Ausblick auf aktuelle Forschung
In der aktuellen Forschung rund um das Symptom Durchfall bei Hunden wird intensiv daran gearbeitet, die vielfältigen Ursachen und Mechanismen besser zu verstehen, die zu diesem häufig auftretenden Problem führen. Wissenschaftler untersuchen die Rolle des Mikrobioms im Darmtrakt von Hunden und wie Veränderungen in der Zusammensetzung der Darmflora Durchfall beeinflussen können. Studien zeigen, dass eine gestörte Balance der Mikroorganismen im Darm eine wesentliche Rolle bei der Entwicklung von Durchfall spielt. Dies hat dazu geführt, dass Probiotika und präbiotische Nahrungsergänzungsmittel als potenzielle Behandlungen zur Stabilisierung der Darmflora erforscht werden.
Ein weiterer spannender Forschungsbereich konzentriert sich auf die genetischen und immunologischen Faktoren, die zur Anfälligkeit eines Hundes für Durchfall beitragen können. Einige Rassen scheinen anfälliger für gastrointestinale Probleme zu sein, und Forscher versuchen, genetische Marker zu identifizieren, die mit einem höheren Risiko für Durchfall verbunden sind. Parallel dazu wird untersucht, wie das Immunsystem von Hunden auf verschiedene Reize reagiert und wie Autoimmunreaktionen möglicherweise zu chronischen Durchfallerkrankungen führen können.
Fortschritte in der Diagnosetechnologie ermöglichen es Forschern, spezifische pathogene Erreger, wie Viren, Bakterien und Parasiten, präziser zu identifizieren, die Durchfall bei Hunden verursachen können. Moderne molekulare Techniken, einschließlich der Next-Generation-Sequenzierung, ermöglichen eine schnellere und genauere Diagnose von Infektionserregern, was zu gezielteren Behandlungsstrategien führen kann. Darüber hinaus werden neue Impfstoffe entwickelt, die darauf abzielen, Hunde vor häufigen infektiösen Ursachen von Durchfall zu schützen.
In der Ernährungsforschung gibt es Bemühungen, diätetische Ansätze zu entwickeln, die helfen können, Durchfall bei Hunden zu verhindern oder zu mildern. Spezialisierte Diäten, die leicht verdauliche Inhaltsstoffe enthalten, werden getestet, um ihre Wirksamkeit bei der Linderung von Symptomen und der Förderung der Darmgesundheit zu bewerten. Auch der Einfluss von Ballaststoffen und speziellen Fettsäuren auf die Darmpassage und -gesundheit wird erforscht, um besser zu verstehen, wie Ernährung gezielt eingesetzt werden kann, um Durchfall zu kontrollieren.
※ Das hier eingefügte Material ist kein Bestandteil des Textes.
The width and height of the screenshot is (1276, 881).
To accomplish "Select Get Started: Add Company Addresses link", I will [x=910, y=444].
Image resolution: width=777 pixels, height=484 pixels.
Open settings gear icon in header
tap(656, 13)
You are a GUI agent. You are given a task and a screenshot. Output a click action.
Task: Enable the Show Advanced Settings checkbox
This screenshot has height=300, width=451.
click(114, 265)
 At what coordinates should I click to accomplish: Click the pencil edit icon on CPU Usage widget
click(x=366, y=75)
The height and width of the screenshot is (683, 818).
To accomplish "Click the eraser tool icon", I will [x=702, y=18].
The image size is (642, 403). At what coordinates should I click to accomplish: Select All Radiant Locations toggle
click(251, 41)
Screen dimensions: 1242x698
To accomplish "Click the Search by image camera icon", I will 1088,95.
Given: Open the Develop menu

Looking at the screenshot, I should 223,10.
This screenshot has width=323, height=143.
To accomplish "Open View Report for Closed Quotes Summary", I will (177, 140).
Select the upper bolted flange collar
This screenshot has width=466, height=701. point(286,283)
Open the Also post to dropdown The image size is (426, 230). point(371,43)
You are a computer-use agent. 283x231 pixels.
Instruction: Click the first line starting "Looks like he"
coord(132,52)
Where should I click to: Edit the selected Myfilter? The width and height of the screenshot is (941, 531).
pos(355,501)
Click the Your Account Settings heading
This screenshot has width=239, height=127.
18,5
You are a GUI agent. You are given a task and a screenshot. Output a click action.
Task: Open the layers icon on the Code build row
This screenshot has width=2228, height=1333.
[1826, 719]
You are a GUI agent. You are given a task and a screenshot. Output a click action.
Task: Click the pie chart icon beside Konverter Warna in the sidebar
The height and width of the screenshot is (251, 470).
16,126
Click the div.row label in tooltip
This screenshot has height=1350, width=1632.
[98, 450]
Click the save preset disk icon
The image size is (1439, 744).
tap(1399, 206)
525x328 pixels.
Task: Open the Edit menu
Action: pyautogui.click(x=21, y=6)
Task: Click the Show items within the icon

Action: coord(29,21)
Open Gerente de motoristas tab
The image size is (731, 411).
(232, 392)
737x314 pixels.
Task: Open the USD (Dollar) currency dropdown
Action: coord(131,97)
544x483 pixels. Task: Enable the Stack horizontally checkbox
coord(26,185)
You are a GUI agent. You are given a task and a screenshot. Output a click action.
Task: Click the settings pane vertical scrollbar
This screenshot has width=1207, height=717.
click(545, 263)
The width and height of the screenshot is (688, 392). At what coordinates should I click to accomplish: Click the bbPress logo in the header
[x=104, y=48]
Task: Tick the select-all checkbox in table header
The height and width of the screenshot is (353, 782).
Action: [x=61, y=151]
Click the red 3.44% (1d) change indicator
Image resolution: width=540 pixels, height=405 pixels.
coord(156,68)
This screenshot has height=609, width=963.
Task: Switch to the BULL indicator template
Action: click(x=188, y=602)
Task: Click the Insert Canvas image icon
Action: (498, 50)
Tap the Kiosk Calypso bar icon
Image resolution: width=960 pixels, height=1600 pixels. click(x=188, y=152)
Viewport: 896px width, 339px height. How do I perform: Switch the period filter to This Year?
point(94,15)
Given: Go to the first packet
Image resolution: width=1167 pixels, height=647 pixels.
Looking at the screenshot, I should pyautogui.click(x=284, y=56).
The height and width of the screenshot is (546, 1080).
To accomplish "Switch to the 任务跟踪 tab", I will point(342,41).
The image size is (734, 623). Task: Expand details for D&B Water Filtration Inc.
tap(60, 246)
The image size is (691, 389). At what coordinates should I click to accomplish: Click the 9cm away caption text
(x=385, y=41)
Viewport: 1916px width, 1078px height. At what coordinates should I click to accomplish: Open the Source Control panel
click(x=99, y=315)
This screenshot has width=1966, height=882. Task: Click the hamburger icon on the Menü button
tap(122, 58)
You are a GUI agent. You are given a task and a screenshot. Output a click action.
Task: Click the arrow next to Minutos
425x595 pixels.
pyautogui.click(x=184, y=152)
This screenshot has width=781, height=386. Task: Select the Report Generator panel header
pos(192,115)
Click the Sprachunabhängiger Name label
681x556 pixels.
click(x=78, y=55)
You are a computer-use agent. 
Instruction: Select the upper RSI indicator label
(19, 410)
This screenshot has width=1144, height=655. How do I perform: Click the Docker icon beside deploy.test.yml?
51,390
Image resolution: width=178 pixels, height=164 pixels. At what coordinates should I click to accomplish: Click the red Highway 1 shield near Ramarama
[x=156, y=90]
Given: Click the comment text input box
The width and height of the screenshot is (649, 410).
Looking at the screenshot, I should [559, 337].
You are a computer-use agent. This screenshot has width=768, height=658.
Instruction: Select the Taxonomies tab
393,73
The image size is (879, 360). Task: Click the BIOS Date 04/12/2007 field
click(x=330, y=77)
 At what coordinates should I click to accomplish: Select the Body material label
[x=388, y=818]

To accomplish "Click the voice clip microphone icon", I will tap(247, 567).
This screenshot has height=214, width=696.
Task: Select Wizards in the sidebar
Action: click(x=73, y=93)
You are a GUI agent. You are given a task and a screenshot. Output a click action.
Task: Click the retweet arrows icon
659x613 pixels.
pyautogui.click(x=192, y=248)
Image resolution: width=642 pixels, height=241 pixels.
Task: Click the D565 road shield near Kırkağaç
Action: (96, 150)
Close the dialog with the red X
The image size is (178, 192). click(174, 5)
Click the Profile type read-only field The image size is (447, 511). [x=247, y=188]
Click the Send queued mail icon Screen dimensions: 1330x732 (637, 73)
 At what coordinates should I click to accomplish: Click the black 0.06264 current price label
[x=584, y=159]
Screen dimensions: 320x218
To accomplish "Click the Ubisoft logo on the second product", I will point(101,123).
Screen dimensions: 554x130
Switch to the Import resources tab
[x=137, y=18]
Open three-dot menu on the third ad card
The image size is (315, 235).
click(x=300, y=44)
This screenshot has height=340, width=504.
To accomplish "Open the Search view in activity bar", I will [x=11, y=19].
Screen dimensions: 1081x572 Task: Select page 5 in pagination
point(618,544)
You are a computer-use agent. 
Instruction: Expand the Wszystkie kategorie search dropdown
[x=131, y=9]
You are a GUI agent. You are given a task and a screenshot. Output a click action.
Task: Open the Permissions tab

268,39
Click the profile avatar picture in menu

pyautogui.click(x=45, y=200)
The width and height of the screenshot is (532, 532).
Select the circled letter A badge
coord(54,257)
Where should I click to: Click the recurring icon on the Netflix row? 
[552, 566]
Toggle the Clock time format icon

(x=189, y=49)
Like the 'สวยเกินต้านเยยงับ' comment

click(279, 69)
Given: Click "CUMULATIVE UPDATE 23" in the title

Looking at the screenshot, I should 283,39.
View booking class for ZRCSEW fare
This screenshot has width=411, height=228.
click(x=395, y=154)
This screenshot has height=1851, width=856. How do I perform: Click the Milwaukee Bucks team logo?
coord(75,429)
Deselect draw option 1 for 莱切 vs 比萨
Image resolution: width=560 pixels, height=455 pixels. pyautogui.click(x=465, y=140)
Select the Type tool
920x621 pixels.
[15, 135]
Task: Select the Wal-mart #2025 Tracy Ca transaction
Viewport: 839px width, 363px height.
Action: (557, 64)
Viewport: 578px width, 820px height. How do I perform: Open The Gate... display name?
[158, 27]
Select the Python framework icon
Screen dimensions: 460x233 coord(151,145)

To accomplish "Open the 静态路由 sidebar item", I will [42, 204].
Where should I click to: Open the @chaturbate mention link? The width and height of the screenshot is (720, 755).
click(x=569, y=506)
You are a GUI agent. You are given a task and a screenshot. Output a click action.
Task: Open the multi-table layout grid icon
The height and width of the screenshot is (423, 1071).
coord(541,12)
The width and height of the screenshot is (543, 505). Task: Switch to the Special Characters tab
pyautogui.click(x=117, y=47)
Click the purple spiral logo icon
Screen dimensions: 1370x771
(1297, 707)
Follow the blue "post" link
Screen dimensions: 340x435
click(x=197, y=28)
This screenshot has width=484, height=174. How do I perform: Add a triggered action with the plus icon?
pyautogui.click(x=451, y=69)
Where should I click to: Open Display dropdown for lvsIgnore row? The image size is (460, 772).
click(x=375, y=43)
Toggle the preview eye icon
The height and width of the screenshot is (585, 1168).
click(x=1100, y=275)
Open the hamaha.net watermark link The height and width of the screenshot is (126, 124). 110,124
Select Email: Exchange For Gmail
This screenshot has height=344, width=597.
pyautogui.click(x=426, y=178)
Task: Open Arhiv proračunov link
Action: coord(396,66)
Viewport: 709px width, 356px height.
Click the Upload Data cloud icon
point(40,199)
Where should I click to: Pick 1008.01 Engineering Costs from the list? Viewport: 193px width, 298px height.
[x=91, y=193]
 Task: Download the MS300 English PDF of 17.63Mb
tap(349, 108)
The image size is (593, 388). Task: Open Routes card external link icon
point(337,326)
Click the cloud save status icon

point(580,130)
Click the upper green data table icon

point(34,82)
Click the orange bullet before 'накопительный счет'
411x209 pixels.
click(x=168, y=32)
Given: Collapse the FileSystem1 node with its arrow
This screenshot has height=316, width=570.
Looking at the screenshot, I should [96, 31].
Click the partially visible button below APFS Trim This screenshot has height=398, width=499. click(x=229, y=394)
Abschließend widmet sich die Forschung auch der Entwicklung neuer therapeutischer Ansätze, einschließlich der Verwendung von Antidiarrhoika, die speziell für die Sicherheit und Wirksamkeit bei Hunden formuliert sind. Innovative Ansätze wie die Fäkale Mikrobiota-Transplantation, bei der gesunde Darmbakterien von einem Spender auf einen Empfängerhund übertragen werden, um die Darmflora zu stabilisieren, werden ebenfalls untersucht. Diese Techniken versprechen, eine neue Dimension in der Behandlung von Durchfallerkrankungen bei Hunden zu eröffnen.